From Sigrid Klæboe Jacobsen, Director of TJN – Norge
In December, the Norwegian Parliament voted in favour of implementing country-by-country reporting. The Ministry of Finance has now announced the new regulations which tells us exactly what we’ve got, and what we haven’t got.
The reporting standard is still flawed, in that it does not show the full key data in tax havens, or countries where companies have «supporting functions», which is a term that the Ministry likes to use to refer to tax havens. But there are a couple of reasons to celebrate, just a little bit. The companies must disclose
- where their subsidiaries are registered – including the ones in tax havens.
- the numbers of employees in each subsidiary.
- the interest costs when their payments are made to other subsidiaries. This includes payments to tax havens.
Unfortunately, the list of what we haven’t got is a lot longer.

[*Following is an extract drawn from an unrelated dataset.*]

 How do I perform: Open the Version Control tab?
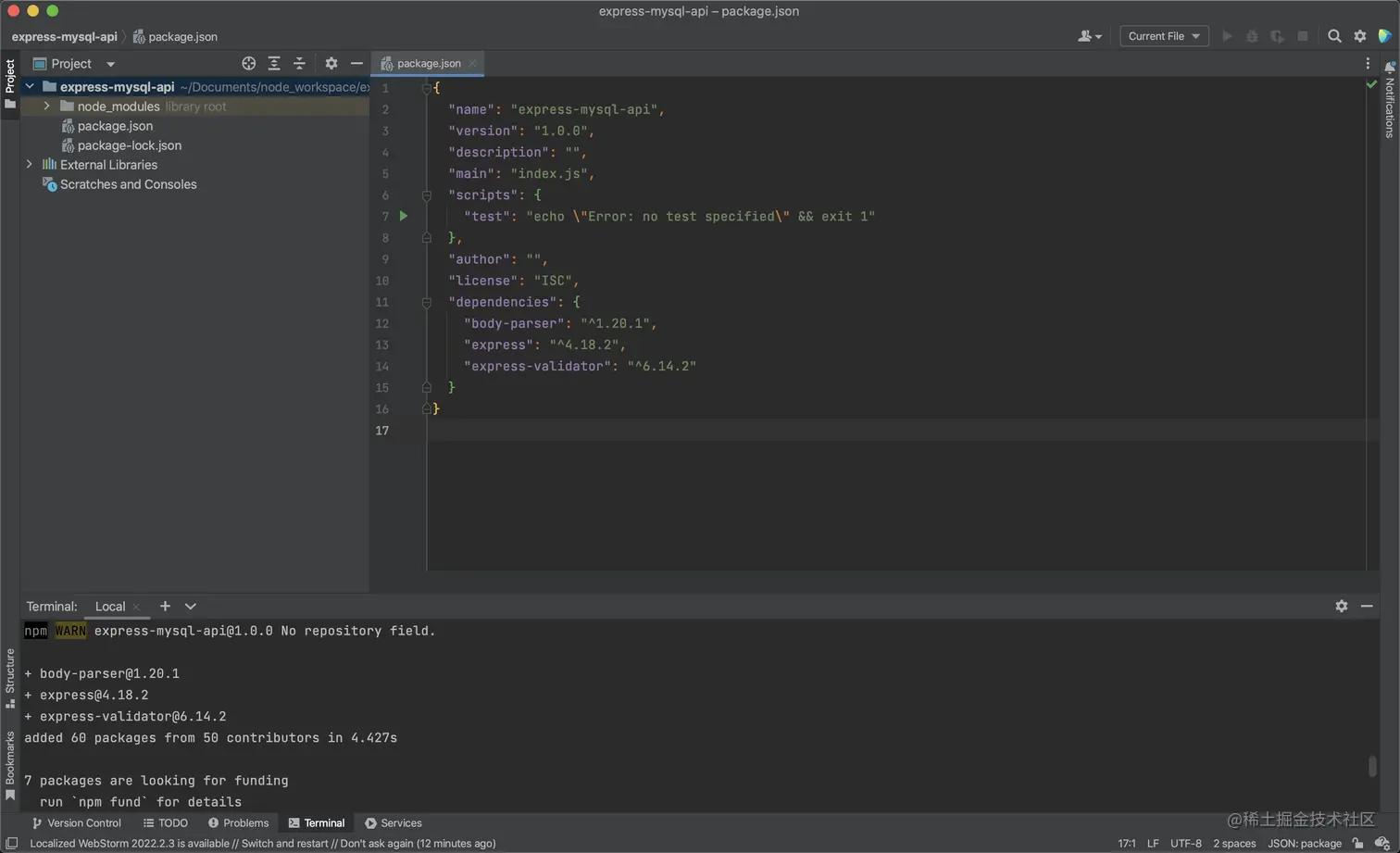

What about all other payments to tax havens? What about requirements for auditing? There’s also a dodgy sentence about companies not having to report from subsidiaries if the reporting «is too costly».
The standard will be evaluated in three years, in time before the EU will start its own CbC evaluation. As we have noted in our blog (only in Norwegian), Norway should evaluate CbC once a year, and continually improve the standard. This way, the Norwegian «experience» will be of real value to the EU.
We need to move forwards a bit faster: this snail’s pace is not good enough.